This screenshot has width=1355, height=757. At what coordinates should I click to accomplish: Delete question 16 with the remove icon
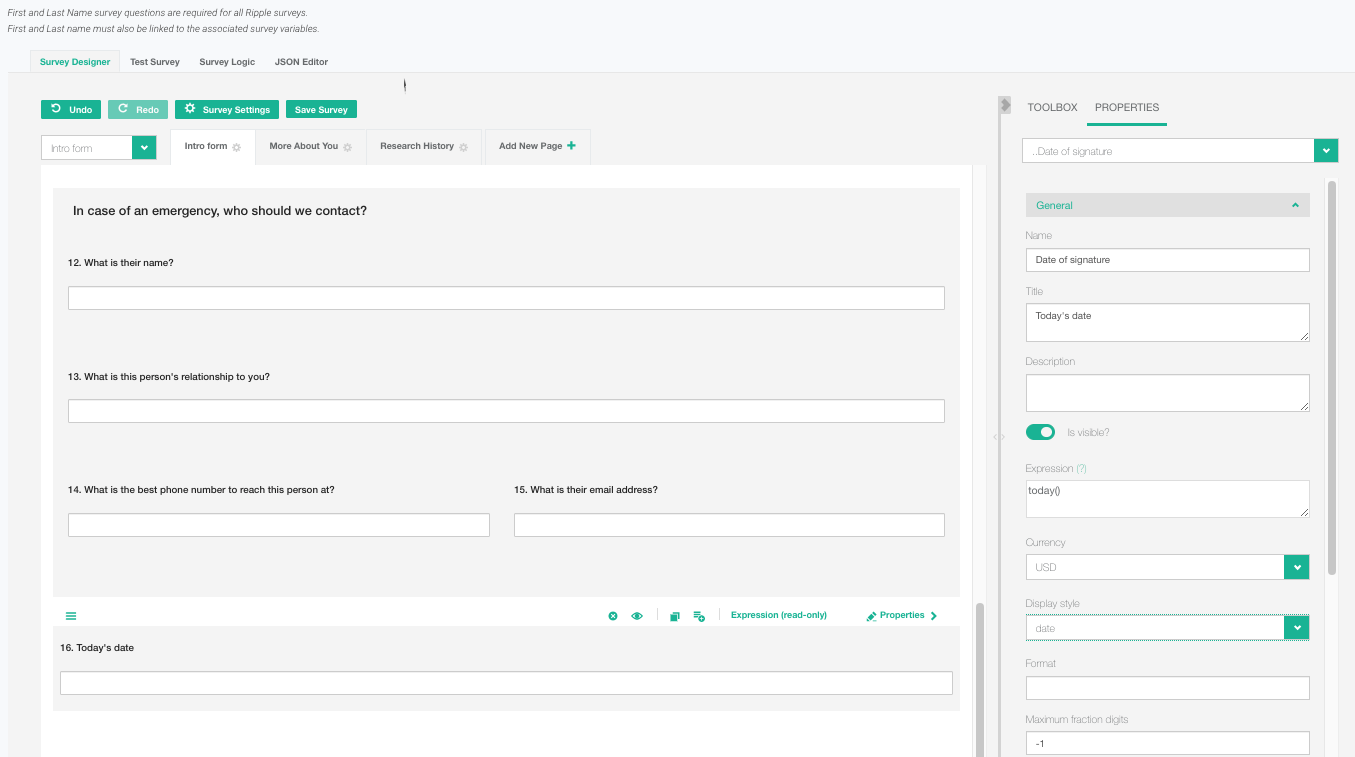coord(613,616)
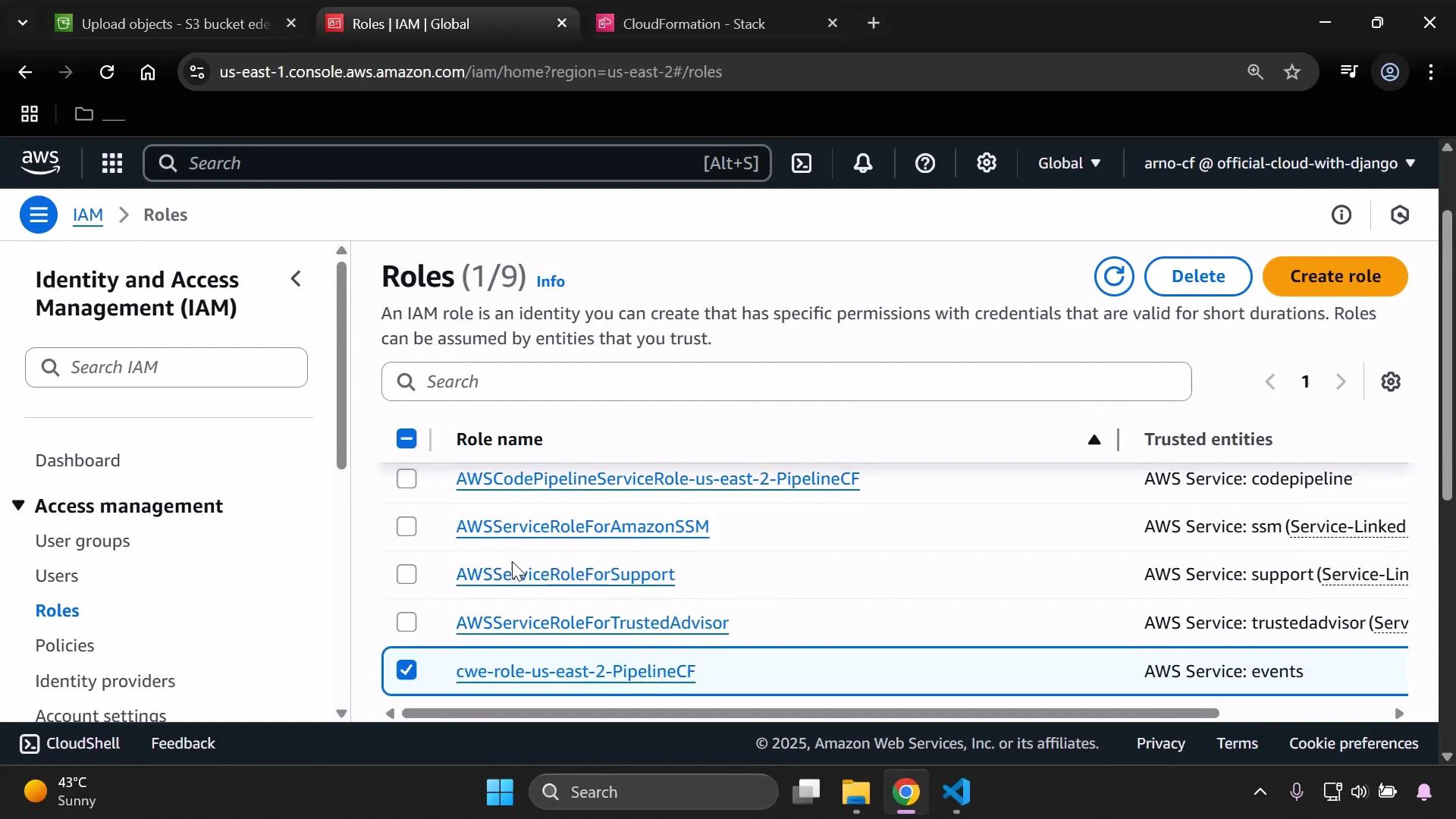Click the select-all checkbox in table header
The height and width of the screenshot is (819, 1456).
406,438
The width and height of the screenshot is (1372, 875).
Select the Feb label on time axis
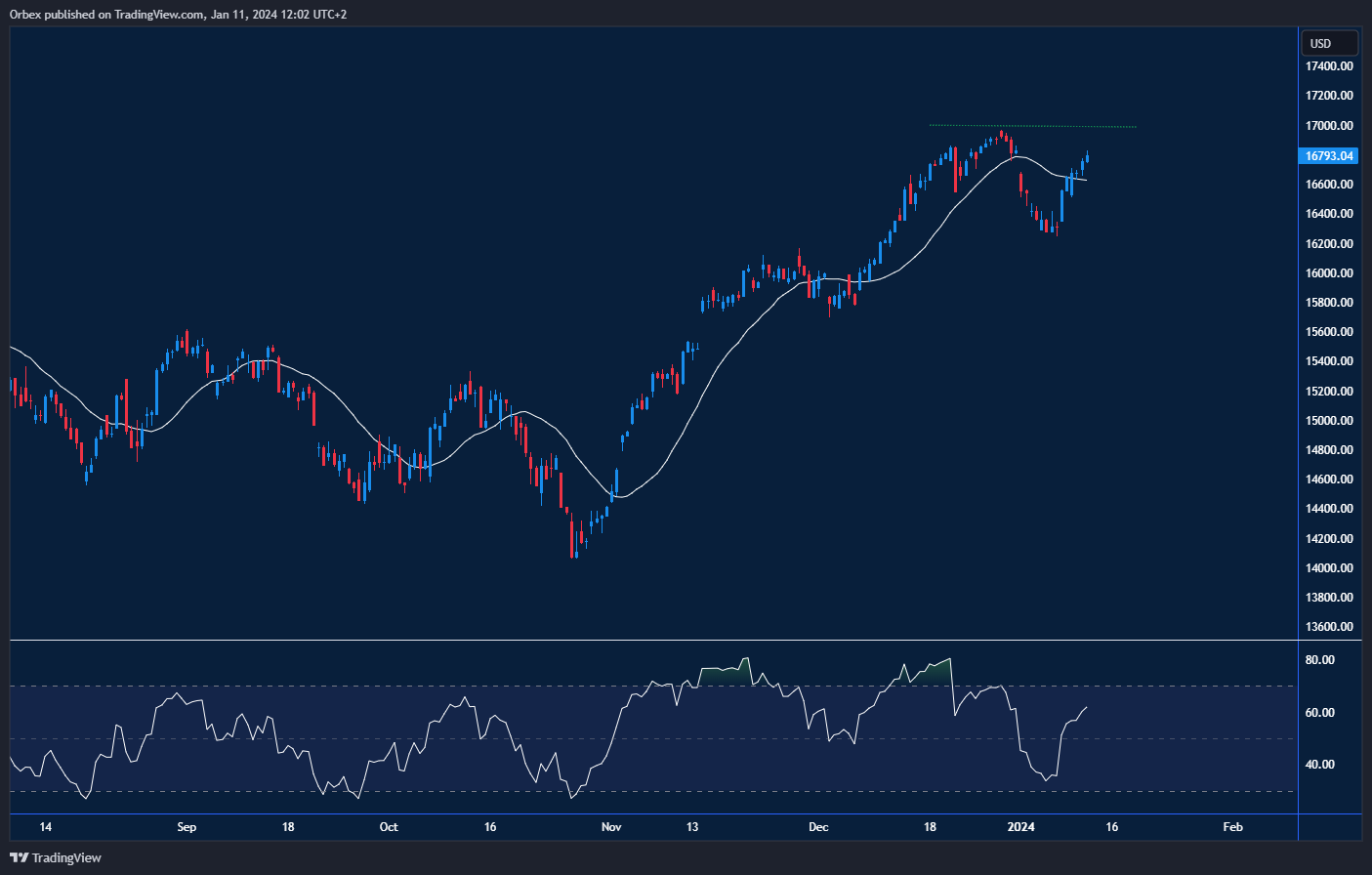(x=1233, y=827)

- - - - - - -

# [TASK REQUIREMENTS]
Arrange all the records as a numbered list with one line per item, leaving out blank lines and the pictures.

# [ANSWER TO THIS EXERCISE]
1. This screenshot has width=1355, height=757. At what coordinates should I click to accomplish: Delete question 16 with the remove icon
2. coord(613,616)
3. Click the select-all checkbox in table header
4. The height and width of the screenshot is (819, 1456).
5. 406,438
6. The width and height of the screenshot is (1372, 875).
7. Select the Feb label on time axis
8. (x=1233, y=827)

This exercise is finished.